Thanks for writing this. It does a good job of highlighting the importance of memory layout and how much idiomatic code in languages like Java and C# runs into problems with that. When reading this I couldn't help but thing of a paper I read back in grad school (http://www.cc.gatech.edu/~harrold/6340/cs6340_fall2009/Readings/choi99escape.pdf) on escape analysis in Java. The goal of this analysis was two fold. First, to allow stack allocation for anything that doesn't escape the current method. Second, remove synchornization for anything that doesn't escape the current thread. You only briefly touch on this type of thing at the end and pretty much dismiss it. This was written back in 1999, so there has been a lot of time to try to get this type of thing into compilers. It seems to me that using this to enforce stack allocation in the compiler could theoretically address the issue of most code allocating small objects.
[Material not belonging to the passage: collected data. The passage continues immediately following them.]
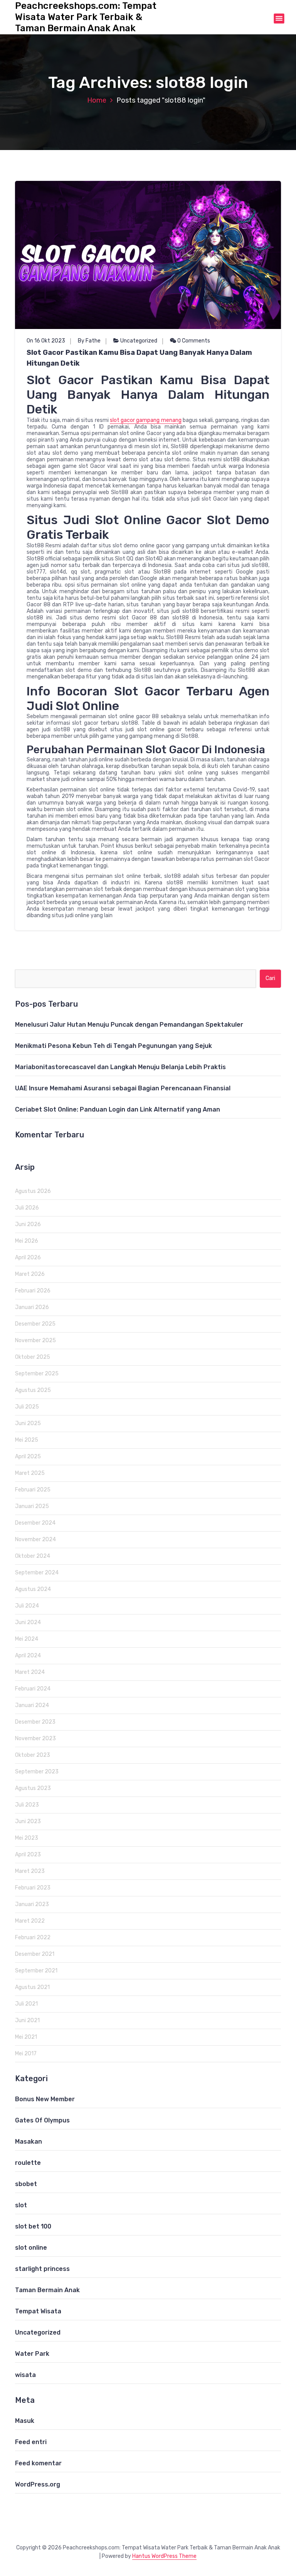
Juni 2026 (28, 1224)
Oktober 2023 (32, 1755)
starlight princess (42, 2268)
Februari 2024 (32, 1688)
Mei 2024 (26, 1639)
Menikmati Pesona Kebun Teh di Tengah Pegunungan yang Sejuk (113, 1045)
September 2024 (37, 1572)
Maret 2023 (30, 1871)
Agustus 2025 (33, 1390)
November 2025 (35, 1340)
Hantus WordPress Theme (164, 2556)
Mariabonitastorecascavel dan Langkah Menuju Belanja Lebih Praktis (120, 1067)
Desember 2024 (35, 1523)
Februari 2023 (32, 1887)
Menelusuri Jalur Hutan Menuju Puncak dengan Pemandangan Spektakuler (129, 1024)
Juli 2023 (27, 1805)
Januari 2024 (32, 1705)
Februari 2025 (32, 1489)
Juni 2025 (28, 1423)
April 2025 (28, 1456)
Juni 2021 (27, 2020)
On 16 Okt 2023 (46, 340)
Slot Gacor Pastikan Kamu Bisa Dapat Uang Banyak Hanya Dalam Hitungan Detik (139, 358)
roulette (28, 2162)
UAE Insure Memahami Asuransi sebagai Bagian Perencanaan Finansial (122, 1088)
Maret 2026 (30, 1274)
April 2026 (28, 1257)
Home (96, 100)
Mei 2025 (26, 1440)
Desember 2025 (35, 1324)
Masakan (28, 2141)
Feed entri (31, 2442)
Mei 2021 (26, 2037)
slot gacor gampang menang (146, 420)
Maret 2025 (30, 1473)
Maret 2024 (30, 1672)
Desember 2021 (34, 1954)
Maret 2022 (30, 1921)
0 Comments (193, 340)
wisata (25, 2375)
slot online (31, 2247)
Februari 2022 (32, 1937)
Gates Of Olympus (42, 2120)
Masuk (24, 2420)
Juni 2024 (28, 1622)
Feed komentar (38, 2463)
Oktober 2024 (32, 1556)
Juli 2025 (27, 1407)
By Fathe (89, 340)
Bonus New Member (45, 2099)
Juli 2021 (26, 2004)
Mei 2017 (26, 2053)
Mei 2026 (26, 1241)
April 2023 (28, 1854)
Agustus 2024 (33, 1589)
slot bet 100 (33, 2226)
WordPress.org (37, 2484)
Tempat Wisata (38, 2311)
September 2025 (37, 1373)
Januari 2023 (32, 1904)
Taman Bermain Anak (47, 2290)
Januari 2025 (32, 1506)
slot (21, 2205)
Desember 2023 (35, 1722)
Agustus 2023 (33, 1788)
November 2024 (35, 1539)
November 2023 (35, 1738)
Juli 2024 (27, 1606)
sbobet (26, 2184)
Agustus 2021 (32, 1987)
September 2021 (36, 1970)
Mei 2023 (26, 1838)
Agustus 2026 (33, 1191)
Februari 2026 (32, 1290)
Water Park (32, 2353)
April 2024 (28, 1655)
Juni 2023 (28, 1821)
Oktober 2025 (32, 1357)
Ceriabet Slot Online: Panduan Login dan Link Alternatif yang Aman (117, 1109)
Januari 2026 (32, 1307)
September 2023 (37, 1771)
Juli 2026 (27, 1207)
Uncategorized (138, 340)
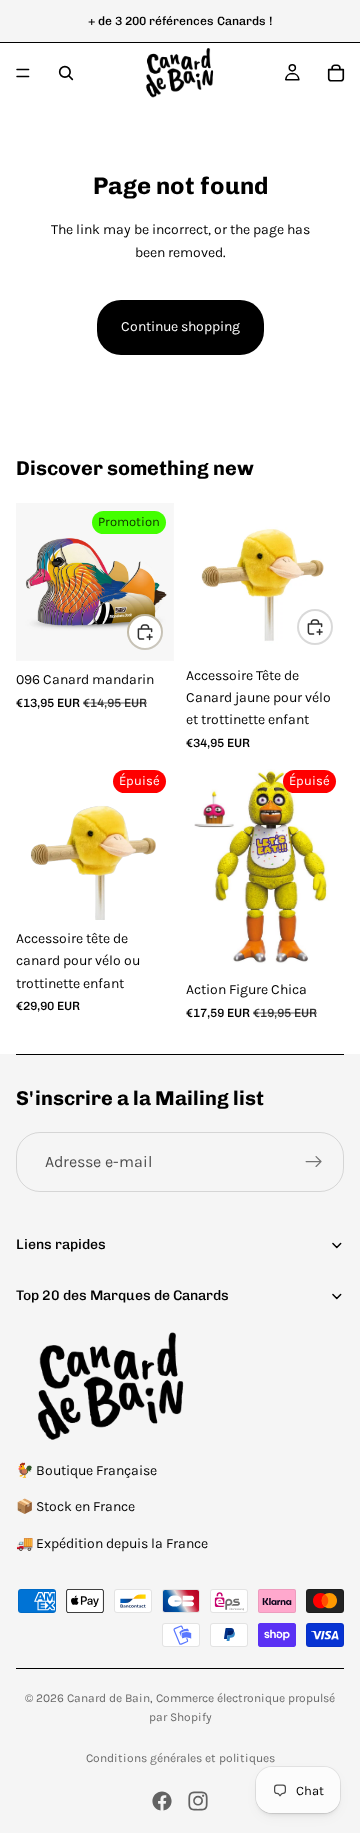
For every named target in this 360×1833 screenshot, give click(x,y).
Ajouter (162, 631)
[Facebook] (162, 1801)
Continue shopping (180, 326)
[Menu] (23, 73)
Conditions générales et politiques (180, 1758)
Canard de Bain (108, 1698)
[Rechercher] (66, 73)
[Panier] (336, 73)
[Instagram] (198, 1801)
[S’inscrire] (314, 1162)
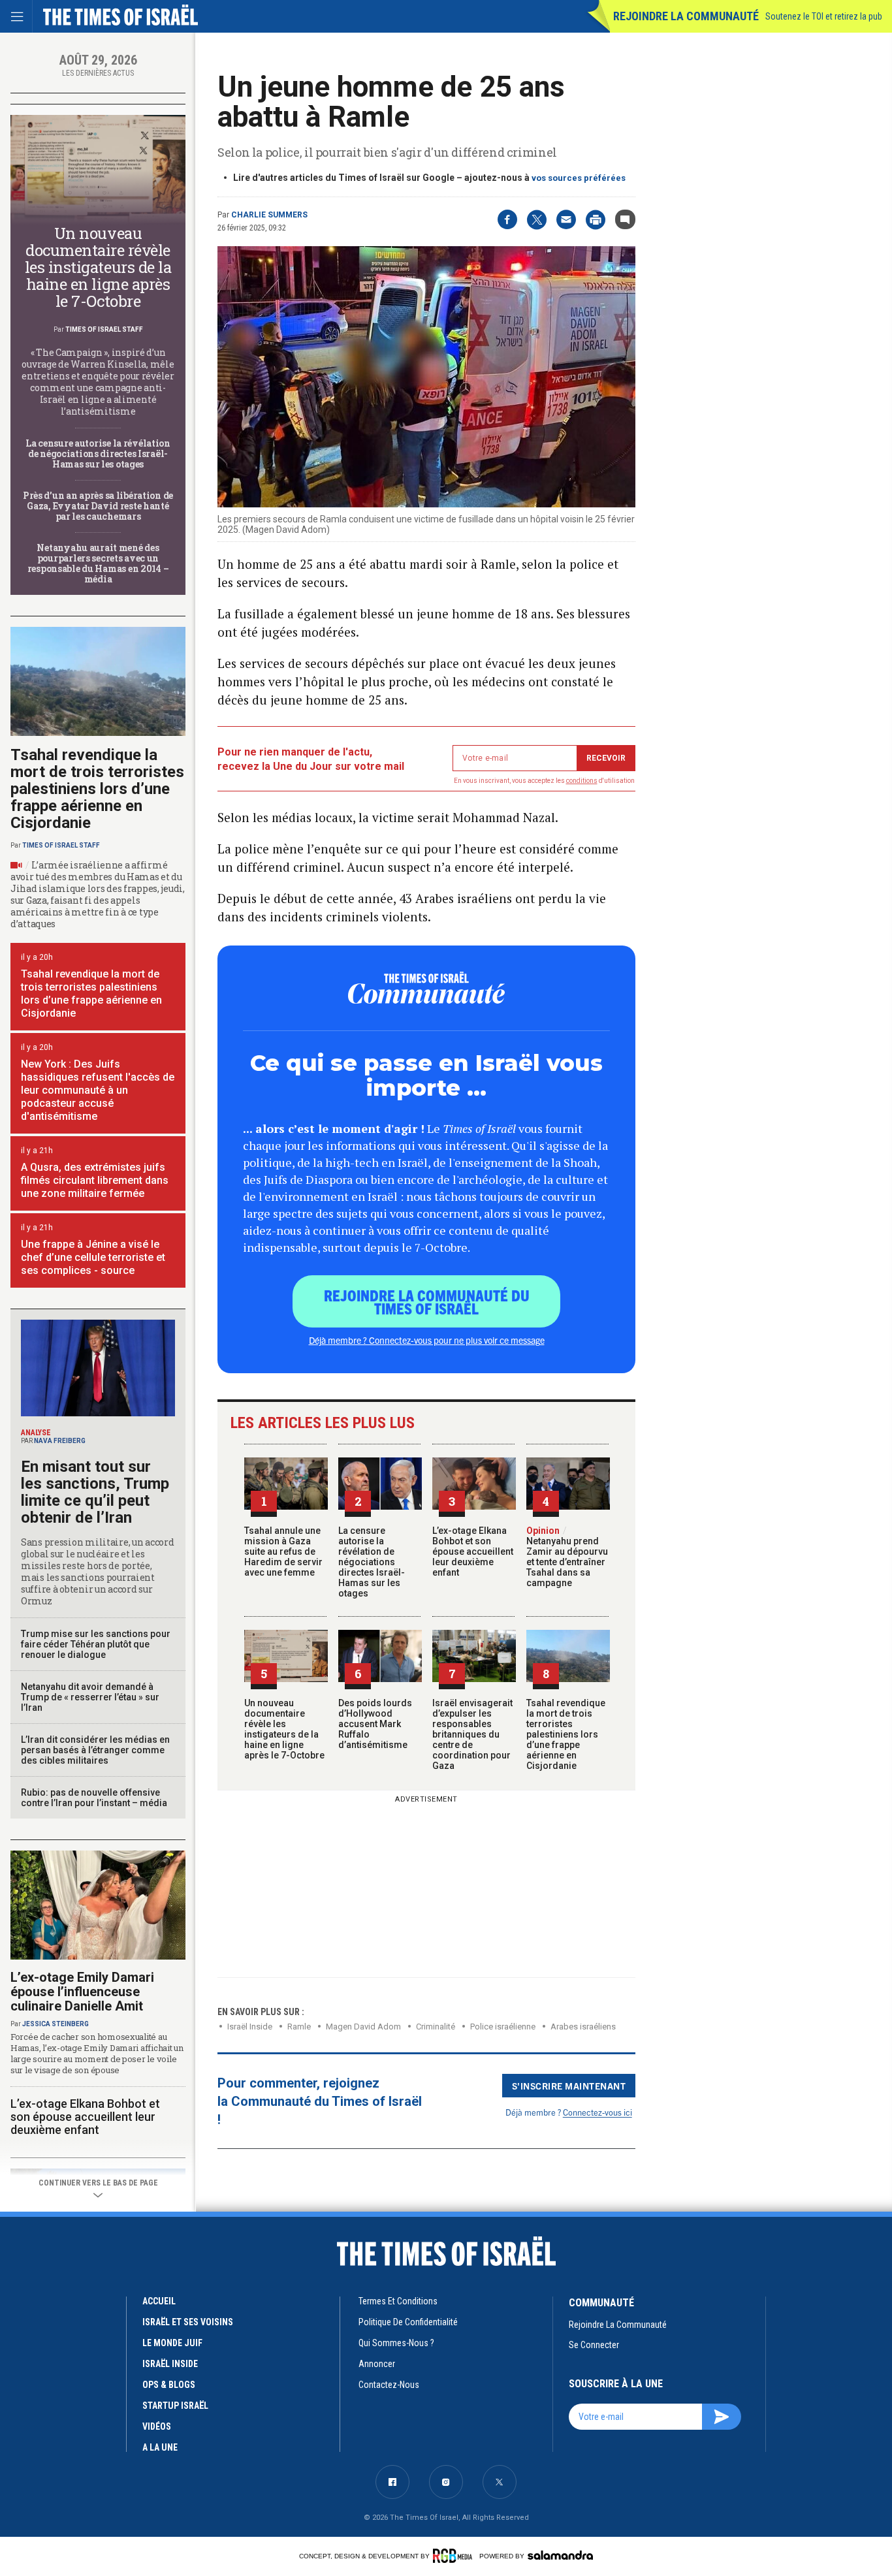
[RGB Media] (455, 2556)
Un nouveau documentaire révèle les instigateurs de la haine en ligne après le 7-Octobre (284, 1729)
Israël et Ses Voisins (187, 2322)
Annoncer (376, 2364)
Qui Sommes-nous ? (396, 2343)
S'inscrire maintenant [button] (569, 2085)
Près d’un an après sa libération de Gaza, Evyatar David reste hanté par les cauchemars (98, 505)
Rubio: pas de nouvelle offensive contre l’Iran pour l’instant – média (94, 1797)
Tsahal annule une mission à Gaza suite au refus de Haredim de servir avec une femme (283, 1551)
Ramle (299, 2026)
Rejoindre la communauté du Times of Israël (427, 1301)
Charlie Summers (269, 214)
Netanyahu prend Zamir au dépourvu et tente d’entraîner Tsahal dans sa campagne (567, 1556)
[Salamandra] (560, 2555)
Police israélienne (502, 2026)
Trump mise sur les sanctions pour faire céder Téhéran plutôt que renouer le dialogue (95, 1644)
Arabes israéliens (583, 2026)
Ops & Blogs (168, 2384)
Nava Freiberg (60, 1440)
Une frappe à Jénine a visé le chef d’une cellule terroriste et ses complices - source (93, 1257)
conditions (581, 780)
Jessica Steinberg (55, 2023)
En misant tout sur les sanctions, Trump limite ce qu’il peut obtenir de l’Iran (95, 1492)
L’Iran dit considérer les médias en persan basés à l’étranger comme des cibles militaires (95, 1750)
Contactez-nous (388, 2384)
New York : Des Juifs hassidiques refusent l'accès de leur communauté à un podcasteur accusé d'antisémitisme (97, 1090)
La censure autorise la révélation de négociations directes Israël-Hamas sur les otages (371, 1561)
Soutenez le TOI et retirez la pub (823, 16)
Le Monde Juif (172, 2343)
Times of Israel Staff (104, 329)
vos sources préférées (579, 178)
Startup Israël (175, 2405)
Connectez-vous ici (597, 2112)
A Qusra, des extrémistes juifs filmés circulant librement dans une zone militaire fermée (94, 1180)
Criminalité (435, 2026)
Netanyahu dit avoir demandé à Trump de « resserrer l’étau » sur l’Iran (90, 1697)
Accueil (159, 2301)
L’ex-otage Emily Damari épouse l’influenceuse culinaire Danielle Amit (82, 1991)
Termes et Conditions (398, 2301)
Do you have any idea why that hasn't happened? I haven't followed program analysis much since about 2001, so I'm wondering if this line of word ran into some fundamental problem that they couldn't get around.
"If you’re spending 99.9% of your time waiting on the network..." your program is scarcely running at all. Make the code multithreaded and increase the load. Then you will discover what the program is actually spending time on. Accessing memory dominates the cost of running a program on PC-class and handset-class hardware. Calling into the memory manager is expensive precisely because it makes scattered access to memory that defeats caching. No programming language will be efficient unless it encourages stack-based or static allocation of objects. Doesn't matter how tricksy the GC is. Anyone who says different is selling you something.
@markclewis The reason I dismiss escape analysis is that it's so limited in scope. It sometimes helps, and that's great, but you can't enforce it. Some innocent-looking change in the future might fall on the wrong side of some opaque heuristic in the compiler and all of a sudden you're allocating a gigabyte per second. That's no way to get predictable and fast code. The other problem with these "automatic" systems is that this is fundamentally a programmer-in-the-loop problem. The reason C++ programs don't allocate as much is because the programmer makes *different* choices about how to manage objects, than a programmer in C#. Most of the time these choices have repercussions that a compiler wouldn't be allowed to introduce, but when a programmer does it it's fine because the programmer knows what they're doing. So I think fundamentally this stuff has to be a language feature, not a compiler feature. Having escape analysis is great, and can give you some nice freebies, but it's the nature of automated analysis like that to be limited in what it can achieve because the p rogrammer is never told "oooh, you can *almost* allocate this object on the stack, but *this* thing over here is preventing it".
Great post. Could you clarify this sentence: "C# typically encourages you to allocate each part of that data in a separate heap allocation". Separate heap allocation? What do you mean?
Jeffrey Richter says in CLR via C#: "Because the managed heap allocates these objects next to each other in memory, you get excellent performance when accessing these objects due to locality of reference. Specifically, this means that your process’s working set is small, which means your application runs fast with less memory. It’s also likely that the objects your code is accessing can all reside in the CPU’s cache. The result is that your application will access these objects with phenomenal speed because the CPU will be able to perform most of its manipulations without having cache misses that would force slower access to RAM." He seems to say the opposite...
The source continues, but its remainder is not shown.